### Bloque de texto
....
Media hora después llegamos a los primeros canales y apenas pudimos cruzarlos; para los demás canales fue necesario correr. Cuando llegamos al último, que presentaba una profundidad considerable, nos dimos cuenta de que ya era tarde; pero sin pensarlo, nos metimos en él resueltamente, aunque pronto las mochilas hicieron contacto con el agua.

Bernardo intentó llevar la mochila con los brazos en alto, pero cuando el agua le llegó al cuello tuvo que regresar pues, además de que. el terreno seguía descendiendo, la corriente era ya de tal fuerza que podía arrastrarlo.

Cada vez que nos internábamos en un canal lo hacíamos por turnos; mientras uno cruzaba, los otros nos dedicábamos a atisbar en todas direcciones tratando de descubrir la aleta del tiburón; de todas maneras luego sabríamos que en los canales el tiburón no siempre nada en la superficie, sino que con frecuencia permanece en el fondo esperando que pase algún pez de su agrado.
....
### Contenido del conjunto
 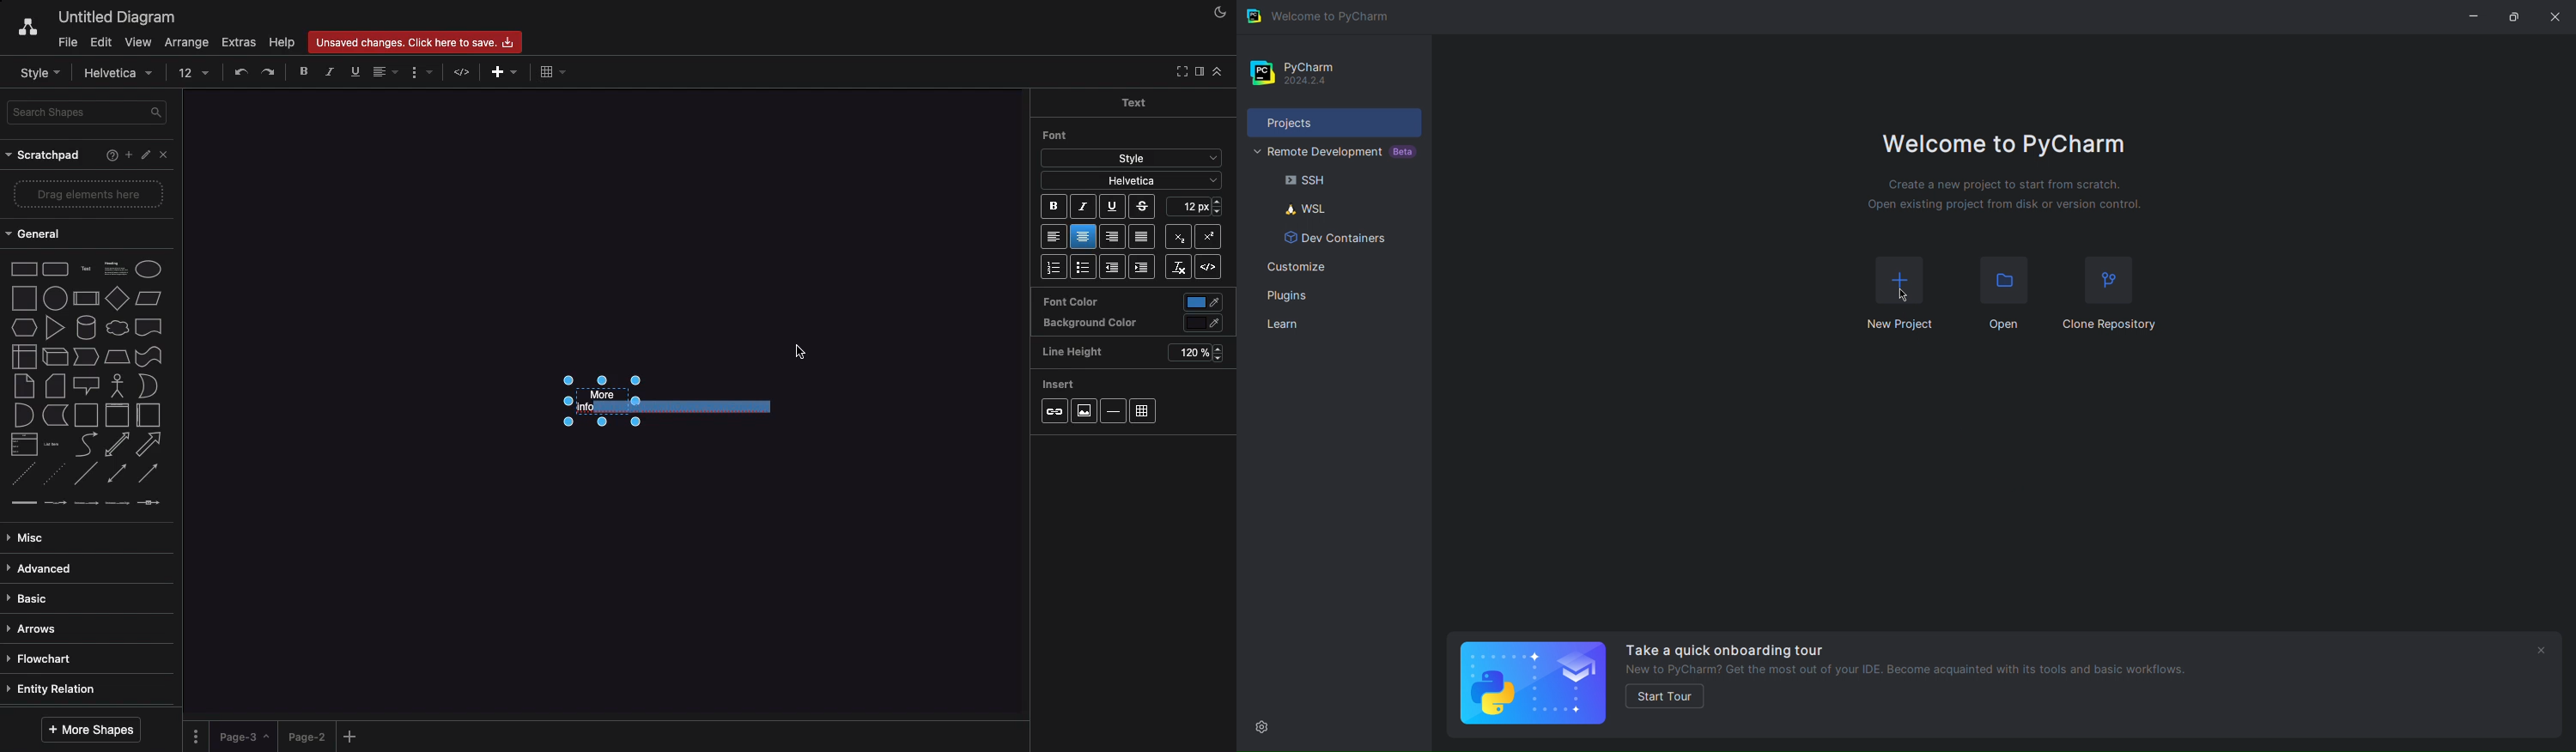 What do you see at coordinates (1084, 237) in the screenshot?
I see `Center aligned` at bounding box center [1084, 237].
....
### Lista de tareas
A: Responde con base en el relato del cruce de los canales:
(i) ¿Cuánto tiempo después llegaron a los primeros canales?
(ii) ¿Hasta qué parte del cuerpo le llegó el agua a Bernardo cuando tuvo que regresar?
(iii) Según el relato, ¿dónde permanece con frecuencia el tiburón en los canales?
B: Resume en menos palabras el párrafo del relato del cruce de los canales que empieza con «Cada vez que nos internábamos», conservando sus datos principales.
C: Prosigue el relato del cruce de los canales a partir de su última oración.

### Resultados por tarea
A:
(i) Media hora después.
(ii) Hasta el cuello.
(iii) En el fondo, esperando que pase algún pez de su agrado.

B: Cruzábamos los canales por turnos: mientras uno pasaba, los demás vigilábamos en todas direcciones buscando la aleta del tiburón. Más tarde sabríamos que, en los canales, el tiburón no siempre nada en la superficie, sino que a menudo espera en el fondo a que pase algún pez de su agrado.

C:
Por otra parte teníamos el doble problema de no mojar las mochilas en las que guardábamos ropa especial de abrigo, equipo fotográfico y, sobre todo, material fotográfico en el cual llevábamos en forma latente, la imagen del Desierto de Altar. El otro problema era afrontar al tiburón que, en apariencia ausente, intuíamos que podía aparecer de pronto. Cruzar a nado el canal era lo de menos pues todos sabíamos hacerlo y el albur de encontrar o no al tiburón también estábamos dispuestos a correrlo pero quedaba el asunto del equipo...

En esas circunstancias, todo se desenvuelve rápido y el canal acabó por llenarse hasta el borde y pronto se desparramó. Dos horas antes éramos prisioneros del desierto y ahora lo éramos del mar. Empezamos a retroceder y desesperados nos preguntábamos qué diablos íbamos a hacer pues huíamos, pero lo hacíamos hacia un peligro mayor que era el océano.

No lejos de ahí se veía un promontorio cuya altura sería de unos cinco metros; pasar la tarde y la noche allí no tenía problema en cuanto que llevábamos lo necesario para tal cosa y estábamos dispuestos, incluso, a entablar un gran combate con el número inmenso de cangrejos que habitaban el lugar y así esperar la mañana siguiente cuando los canales volverían a vaciarse.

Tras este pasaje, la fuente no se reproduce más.